In front of an A-List jury counting fashion designers Nicolas Ghesquière of Louis Vuitton, Maria Grazia Chiuri of Dior, and Silvia Venturini Fendi of Fendi, he began to pitch his two year old brand, S.S. Daley.
Over the last three seasons, his whimsical garments which play off romantic, Victoriana-era menswear, have been a highlight of the London Fashion Week schedule. He hit headlines dressing Harry Styles in wide legged, floral trousers crafted from curtains and a pop yellow hat in the 2020 ‘Golden’ music video and now - after five months working towards the sought after LVMH award – he is set on an upwards trajectory.
“It was really nice to meet the British designers on the panel, like Kim [Jones], Stella [McCartney] and Jonathan [Anderson],” he says. “Obviously, in fashion education in London, we talk a lot about the ones who have started in London like us.” Daley graduated from University of Westminster in 2020, during the pandemic, but wasted no time bridging the gap between student and business owner.
“We were on the last zoom call at uni, and I was told my job prospects had gone from bad to awful,” he says. “But I’m quite impatient. I can’t sit still. So I started selling things on Instagram, and we had a global market with a few of our products almost instantly. Then Harry Lambert pulled stuff, and it sort of sparked a flame.”
Lambert is Harry Styles’ stylist, and the engineer behind Daley’s ‘Golden’ moment. The former One Direction star has since has been pictured in charming mallard duck knitted jumpers, dried flower hats and striped silk pyjama sets by the 25-year-old designer.
“The phenomenon of Harry Styles is global – it’s everywhere. It’s constant and it’s all the time,” Daley says. “We felt the full force of that as soon as it happened. It put our brand in a different lane.”
That may well be the case, but Daley has always dared to be different. For his fashion week debut, in September 2021, he teamed up with National Youth Theatre to present the SS22 collection – all sleek satin paisley suiting, knitted vests and checked shorts – as a play, bringing to life the public school, British heritage tropes he set out to explore. “It was the first time we were able to present the brand on a physical level, and another change in the wind for me,” he says.
“I have this curiosity that remains – exploring the class divide in education,” Daley continues. The theme is pivotal to his brand, and was further developed in his AW22 show this February, where leather waistcoats were worn with loafers, socks and garters, and wellies plus vintage style boxer shorts had the echo of Eton boys during a night-time fire drill.
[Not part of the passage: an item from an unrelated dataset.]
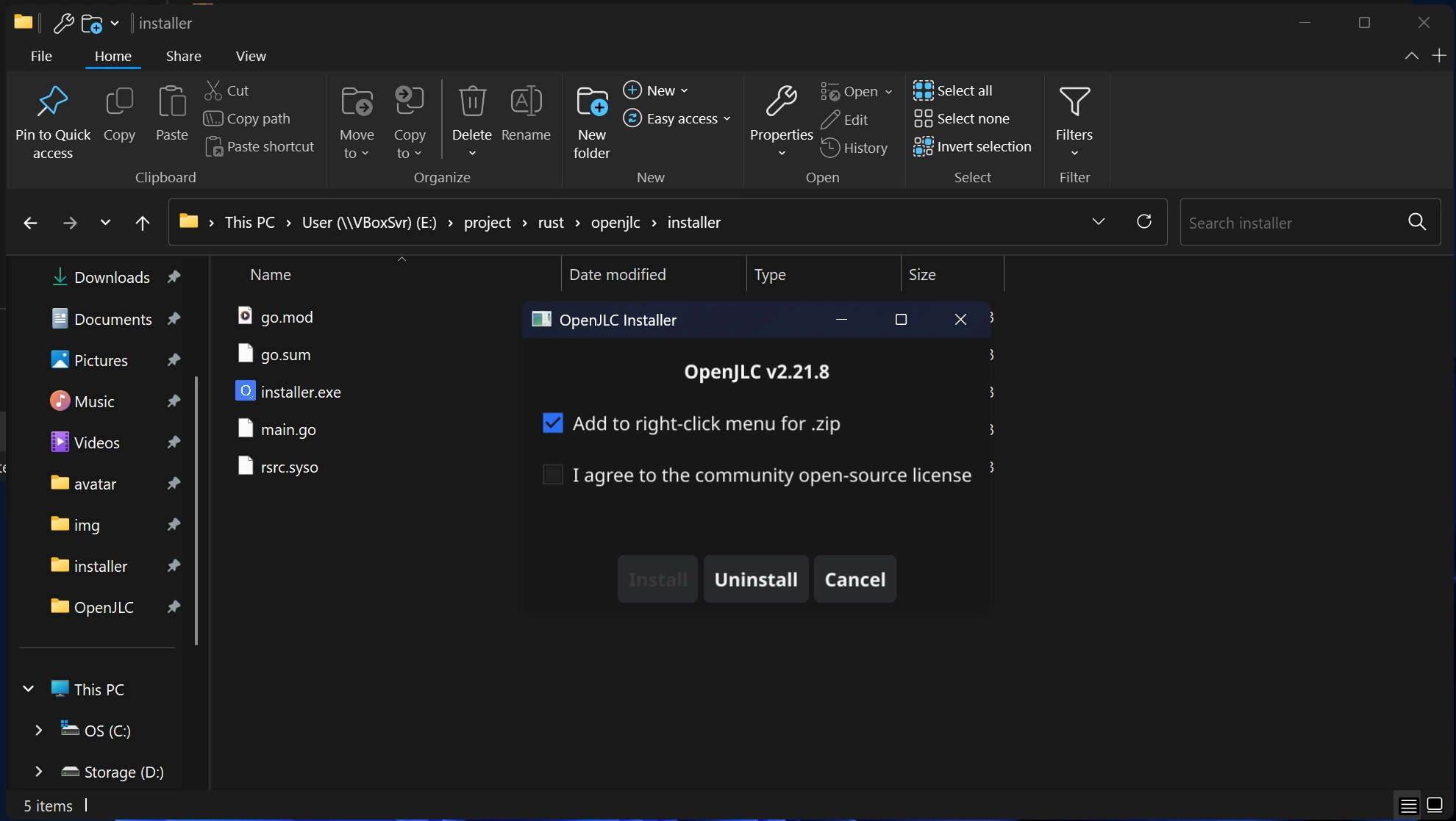Open Properties from the ribbon
This screenshot has width=1456, height=821.
781,102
“People think of heritage and British fashion as being really outdated, stuffy, frothy and horrible - and exclusive to the old section of our society,” he says. “I feel like what we are doing is breathing new life, new energy and new meaning into that. The root is what British heritage is, that’s what we do.”
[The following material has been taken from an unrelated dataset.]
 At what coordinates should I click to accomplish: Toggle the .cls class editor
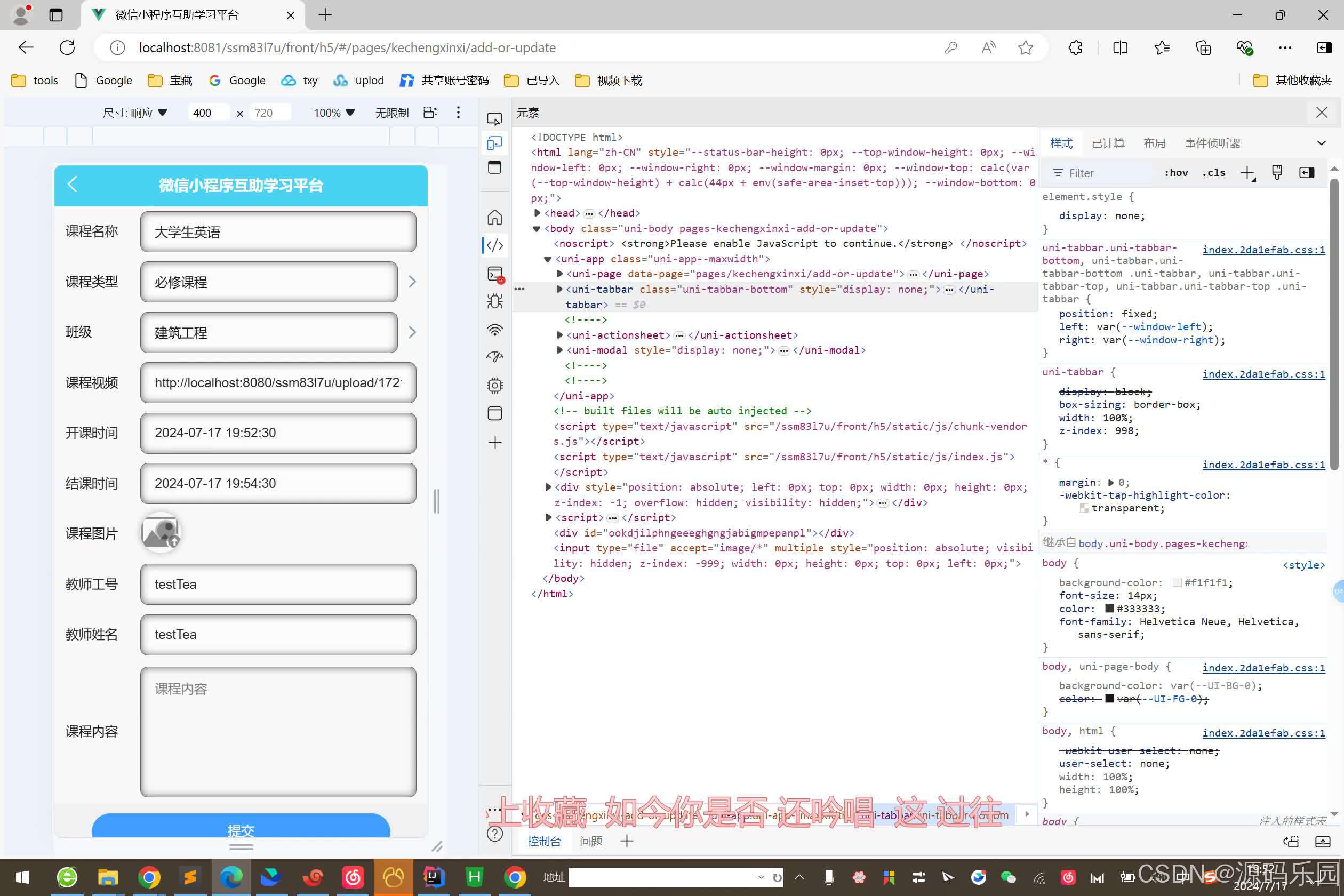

The twist? Adding layers from his own experience to bring the look up to modern day. “I fuse it with things I’ve been surrounded by,” he says. “A lot of vintage gay culture. Deep diving into where I am from in Liverpool and those surroundings, and looking into my Irish family history. It’s a few different worlds together.”
The result is all the charm of the Bright Young Things school-boy chic with sexy undertones, as silk dressing gowns slip down off shirtless models, jumpers come with cut outs over clavicles, and traditional rowing outfits are snug fit and knitted.
Keen not to stick with one trick, though, Daley confirms he is ready to expand his inspirations moving forwards. “I’m allowing myself to be a bit freer, and go on tangents. I think our minds take us where we want to go,” he says.
Last night he celebrated in London, having returned from Paris with the LVMH prize handed to him by Cate Blanchett. He beat finalists counting Charlotte Knowles of London-based label KNWLS and Eli Russell Linnetz, who founded Venice Beach brand ERL, to win the €300,000 check (“which is obviously great,” he quips) and years’ worth of industry mentorship. Now his attention must get back to the next collection.
“A lot of people recently have said you need to try showing Paris,” he says. Thankfully, he remains unconvinvced. “I love London – and Paris can feel a bit crowded.”